Ramon “Monique de la Rue”, 68, was a close friend of Justo Justo and now leads the organization he founded. He worked in the Middle East for big multinational companies, which he enjoyed a lot – “I was so young and fresh. Those were my golden years.” He came back to the Philippines in 2001 and after he retired in 2009, he started working with Justo again.

During the 1960s and 70s, it was a closed society for the LGBTQI+ people in the Philippines. Now you can see a transgender person in places like Starbucks.

There’s still discrimination but we are making some headway in the workplace. Acceptance from one’s family is still one of the biggest struggles as an elderly gay man in the Philippines. There are also strict Catholics who cannot fathom the depth of the LGBTQI+ community. Even though this is a modern world, traditional beliefs are still deeply embedded in them.

When I retired, I agreed to assist Justo and try to improve the Golden Gays organization. I am computer literate, I have a good background in communications; in short, I am capable of running the show.

At that time, I was handling all comms because he needed to rest. When he died, I took the reins of leadership from him. I told him, yes, I will continue your legacy, but you have to consider we don’t have much. The support comes from NGOs, private individuals, and corporations, but there is no regular funding. So we have to level-up our performances so that sponsors and benefactors come back. If they enjoy our shows and performances, they call us again.

And we bring the joy of the event. We do some live singing, and we have very good dancers. We don’t do rehearsals because it’s too tiring and time-consuming for the lolas. When we have these events, when we’re dressed up, it energizes our members. The ageing process stops. You forget all the problems. We are butterflies in disguise.

Our mission is to have a permanent residence because the community is getting bigger. I’ve been focused on finding a house for the last three years because we need a home for us all to stay together safely . We have people from the LGBTQI+ community asking what’s next. I tell them to support us, because the next generation will be staying in this house after we leave.

Gays are survivors. We are resilient. And since we’re used to living alone, we’ve grown tougher in our outlook on life.

Death is a foreign word to us. We’re not afraid of death. We’re strong and we keep on moving forward. We want to be able to live together because we want to help each other and it’s always best to stay together in one place. The more the merrier.

Reynaldo “Beyonce” Ravago

Reynaldo “Beyonce” Ravago, worked in a salon and as a dancer, choreographer and make-up artist. He had a conservative upbringing where being gay was seen as being “abnormal and an embarrassment.”

I was born this way. My father and brothers tried to change me. I was receiving punches from them to stop me expressing myself... But I just cannot be a man. I know my physical attributes are of a man, but my heart and soul say I’m a woman.

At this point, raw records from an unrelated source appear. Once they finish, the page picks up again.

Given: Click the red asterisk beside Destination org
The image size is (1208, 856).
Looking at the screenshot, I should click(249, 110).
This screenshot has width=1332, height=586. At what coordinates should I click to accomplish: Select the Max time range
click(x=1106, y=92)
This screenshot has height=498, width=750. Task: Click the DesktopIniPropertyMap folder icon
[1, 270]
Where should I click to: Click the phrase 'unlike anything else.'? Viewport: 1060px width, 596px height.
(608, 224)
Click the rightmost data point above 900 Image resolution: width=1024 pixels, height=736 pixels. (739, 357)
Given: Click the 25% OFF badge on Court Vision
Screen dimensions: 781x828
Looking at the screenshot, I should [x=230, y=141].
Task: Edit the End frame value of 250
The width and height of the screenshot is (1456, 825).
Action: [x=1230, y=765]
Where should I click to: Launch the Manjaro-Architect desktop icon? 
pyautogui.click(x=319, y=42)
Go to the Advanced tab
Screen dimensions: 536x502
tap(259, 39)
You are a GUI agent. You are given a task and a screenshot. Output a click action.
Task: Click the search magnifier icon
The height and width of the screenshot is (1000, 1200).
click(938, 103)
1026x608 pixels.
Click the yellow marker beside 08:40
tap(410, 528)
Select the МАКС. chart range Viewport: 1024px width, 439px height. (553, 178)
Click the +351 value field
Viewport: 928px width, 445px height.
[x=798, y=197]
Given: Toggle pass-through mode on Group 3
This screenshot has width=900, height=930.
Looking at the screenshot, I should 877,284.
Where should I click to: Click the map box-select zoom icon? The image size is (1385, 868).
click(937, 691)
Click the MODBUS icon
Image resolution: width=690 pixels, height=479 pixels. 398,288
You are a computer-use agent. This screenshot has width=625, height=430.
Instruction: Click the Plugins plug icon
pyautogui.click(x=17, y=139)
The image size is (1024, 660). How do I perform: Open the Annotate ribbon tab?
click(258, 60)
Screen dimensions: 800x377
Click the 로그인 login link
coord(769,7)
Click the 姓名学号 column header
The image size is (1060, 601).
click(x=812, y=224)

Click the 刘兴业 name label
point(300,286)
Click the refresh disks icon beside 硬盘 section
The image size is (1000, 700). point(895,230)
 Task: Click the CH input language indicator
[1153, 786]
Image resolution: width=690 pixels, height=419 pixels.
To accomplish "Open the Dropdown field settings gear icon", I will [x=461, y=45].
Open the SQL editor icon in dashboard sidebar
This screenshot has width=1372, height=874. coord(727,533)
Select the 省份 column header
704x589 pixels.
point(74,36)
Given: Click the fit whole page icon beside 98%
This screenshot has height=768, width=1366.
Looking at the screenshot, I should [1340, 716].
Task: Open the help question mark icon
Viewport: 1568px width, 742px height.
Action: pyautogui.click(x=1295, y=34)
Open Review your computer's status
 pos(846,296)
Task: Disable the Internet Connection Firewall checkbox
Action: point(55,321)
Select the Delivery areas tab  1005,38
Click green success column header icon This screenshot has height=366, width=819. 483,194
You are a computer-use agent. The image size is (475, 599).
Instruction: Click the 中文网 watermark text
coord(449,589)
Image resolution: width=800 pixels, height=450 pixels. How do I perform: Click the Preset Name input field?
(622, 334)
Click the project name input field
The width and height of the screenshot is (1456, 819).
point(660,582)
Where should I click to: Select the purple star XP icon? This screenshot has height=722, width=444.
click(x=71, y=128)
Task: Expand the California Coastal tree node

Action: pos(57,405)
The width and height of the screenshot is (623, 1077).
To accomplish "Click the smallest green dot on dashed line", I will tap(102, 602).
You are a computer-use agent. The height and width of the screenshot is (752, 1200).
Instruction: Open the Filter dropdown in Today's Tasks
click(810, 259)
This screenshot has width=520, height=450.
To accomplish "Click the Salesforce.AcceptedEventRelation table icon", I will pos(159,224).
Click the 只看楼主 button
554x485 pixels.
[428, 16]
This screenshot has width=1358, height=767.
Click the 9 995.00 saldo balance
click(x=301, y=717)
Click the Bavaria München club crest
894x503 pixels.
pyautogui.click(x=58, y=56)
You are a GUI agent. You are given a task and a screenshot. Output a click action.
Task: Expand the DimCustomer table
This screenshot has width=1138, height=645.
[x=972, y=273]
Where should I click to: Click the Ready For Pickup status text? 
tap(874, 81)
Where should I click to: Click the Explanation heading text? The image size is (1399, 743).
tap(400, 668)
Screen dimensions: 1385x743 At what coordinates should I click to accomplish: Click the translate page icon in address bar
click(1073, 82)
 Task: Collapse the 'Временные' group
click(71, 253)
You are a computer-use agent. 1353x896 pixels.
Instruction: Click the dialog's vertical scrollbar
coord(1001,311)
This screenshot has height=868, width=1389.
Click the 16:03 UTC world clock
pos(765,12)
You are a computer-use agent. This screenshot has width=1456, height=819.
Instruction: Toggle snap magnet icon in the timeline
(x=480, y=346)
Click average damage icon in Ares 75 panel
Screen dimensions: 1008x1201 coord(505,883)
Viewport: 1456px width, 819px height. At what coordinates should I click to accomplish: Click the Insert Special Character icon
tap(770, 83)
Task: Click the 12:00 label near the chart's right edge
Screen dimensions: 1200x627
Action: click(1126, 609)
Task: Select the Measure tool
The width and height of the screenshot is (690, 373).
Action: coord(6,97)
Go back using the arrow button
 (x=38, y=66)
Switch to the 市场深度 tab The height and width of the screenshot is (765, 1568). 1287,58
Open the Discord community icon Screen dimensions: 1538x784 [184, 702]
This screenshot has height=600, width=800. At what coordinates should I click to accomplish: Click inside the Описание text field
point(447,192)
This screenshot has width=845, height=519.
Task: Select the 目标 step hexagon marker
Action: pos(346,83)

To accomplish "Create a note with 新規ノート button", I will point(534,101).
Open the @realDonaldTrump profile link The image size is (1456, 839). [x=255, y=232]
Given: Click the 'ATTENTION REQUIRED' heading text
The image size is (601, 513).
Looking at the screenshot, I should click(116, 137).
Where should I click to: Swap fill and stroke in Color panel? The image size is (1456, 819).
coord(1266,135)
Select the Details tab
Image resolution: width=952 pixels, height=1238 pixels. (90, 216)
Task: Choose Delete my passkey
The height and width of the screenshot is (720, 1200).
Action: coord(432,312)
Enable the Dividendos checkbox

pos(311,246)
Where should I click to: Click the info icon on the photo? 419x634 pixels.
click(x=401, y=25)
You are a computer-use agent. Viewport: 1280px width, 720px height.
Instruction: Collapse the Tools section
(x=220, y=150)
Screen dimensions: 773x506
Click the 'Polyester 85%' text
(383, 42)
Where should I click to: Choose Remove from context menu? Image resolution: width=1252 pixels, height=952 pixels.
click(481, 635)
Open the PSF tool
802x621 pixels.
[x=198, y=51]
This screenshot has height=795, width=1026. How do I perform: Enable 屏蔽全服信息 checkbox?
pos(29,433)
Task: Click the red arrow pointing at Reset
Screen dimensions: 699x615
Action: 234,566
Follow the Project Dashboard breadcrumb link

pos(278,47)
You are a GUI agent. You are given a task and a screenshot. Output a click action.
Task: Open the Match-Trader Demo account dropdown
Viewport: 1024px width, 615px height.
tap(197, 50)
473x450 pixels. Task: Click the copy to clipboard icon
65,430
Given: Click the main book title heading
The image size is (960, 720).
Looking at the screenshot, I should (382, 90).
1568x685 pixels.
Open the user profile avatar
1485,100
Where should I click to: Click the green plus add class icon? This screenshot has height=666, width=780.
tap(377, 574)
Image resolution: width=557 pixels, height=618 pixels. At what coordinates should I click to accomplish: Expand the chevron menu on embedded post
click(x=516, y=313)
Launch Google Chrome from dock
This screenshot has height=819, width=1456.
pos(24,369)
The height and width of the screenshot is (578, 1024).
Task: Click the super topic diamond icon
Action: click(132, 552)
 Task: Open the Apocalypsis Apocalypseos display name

I started having gay friends when I was in the third grade. I would go to their houses for “school projects” but we would just flirt. I remember, to attract the attention of our crushes, we joined the volleyball team so we could wear skimpy shorts.

I want to prove to my parents that being gay doesn’t make you less of a person. I can be normal and gay.

I was 54 when I auditioned to join the Golden Gays. An audition was not really required, but it was my way of being accepted. The Golden Gays made me realize I’m not yet outdated in the entertainment scene. I’m not one for competitions, but I still always win.

I try not to be superficial, it’s important to go deeper and care about people. I joined the Golden Gays, not for what they can do for me, but for what I can do for them.